French letters

At 14 and starting the ninth grade, I found myself in a most unexpected classroom with an extraordinary teacher.

It was French 1 and the teacher was Helen Nicholson. Surrounding us were not the ordinary concrete walls of the other classrooms, bleak and gray. Posted on them instead were posters of French cafes, reproductions of great French art, portraits of writers and watercolor scenes of life in Paris.

For this eastern North Carolina girl, it confirmed my suspicion that there was a world beyond the tobacco fields I grew up with, that there were places with things to do other than go to the mall on Friday nights, that there were elegant, artistic, informed people out there I could meet one day.

I selected French as my language of choice the year before. “What will you do with French,” everyone said to me then and for years to come. “It’s not very practical.”

I didn’t care. I loved it even before I knew what it was. I loved the culture without knowing why.

Throughout the four years of high school, I worked like a horse on my French.
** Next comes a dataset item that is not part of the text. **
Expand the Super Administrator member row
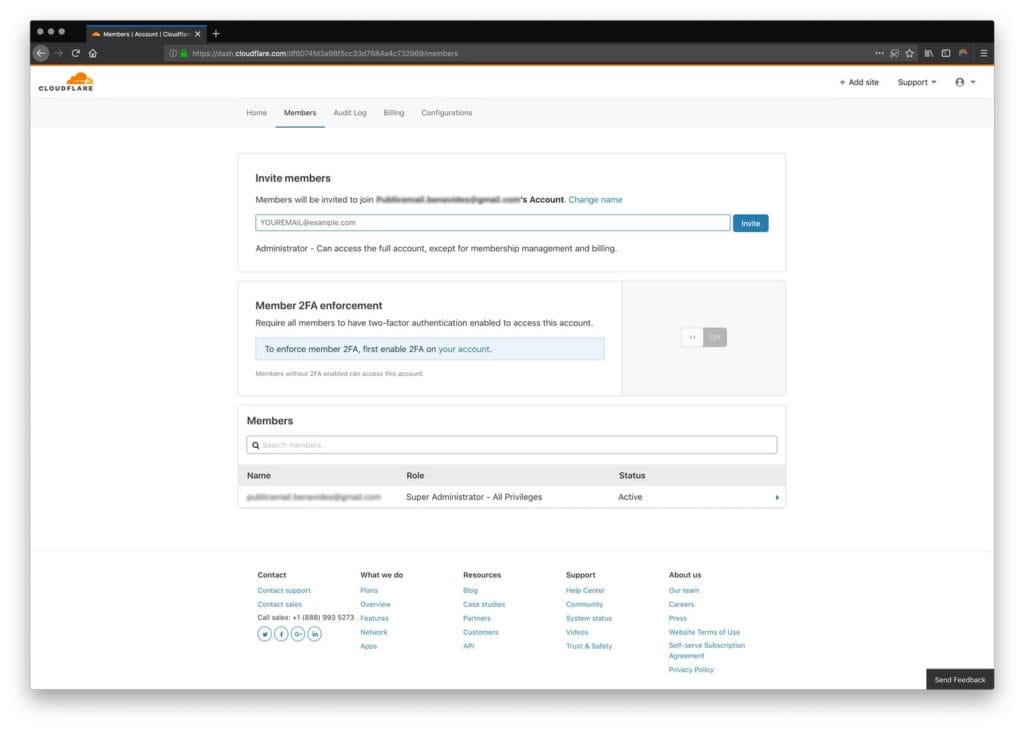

I conjugated verbs in each of 16 tenses and modes; I learned vocabulary, spellings, masculine and feminine.

As I wrote in a previous post, I eventually made it to Paris, where I lived and worked for a year, obtaining a master’s degree from the Sorbonne in 19th- and 20th-century French literature and theater.
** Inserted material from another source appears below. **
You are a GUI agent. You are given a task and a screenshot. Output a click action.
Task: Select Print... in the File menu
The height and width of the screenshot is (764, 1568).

I have taught French, but when I moved to Prague, Czech Republic, my love of things French disappeared. It seemed so fusty and stilted, so utterly Western and old. I dropped everything French from my life, couldn’t stand to hear it, look at it or think about it, much less speak it.

Then, last April, my husband left for a month to hike the Appalachian Trail. I put in the movie “Bleu,” part of Krystoff Kieslowski’s Colours trilogy, and played it, in French, without subtitles.

My love! It all came back. Since then, I have watched many more French movies, and have order several current French bestsellers. I listen to French audiobooks. Even my iPod is turned to use French menus.

And so I learned a great lesson. As the French, great romantics might say, true love never leaves us.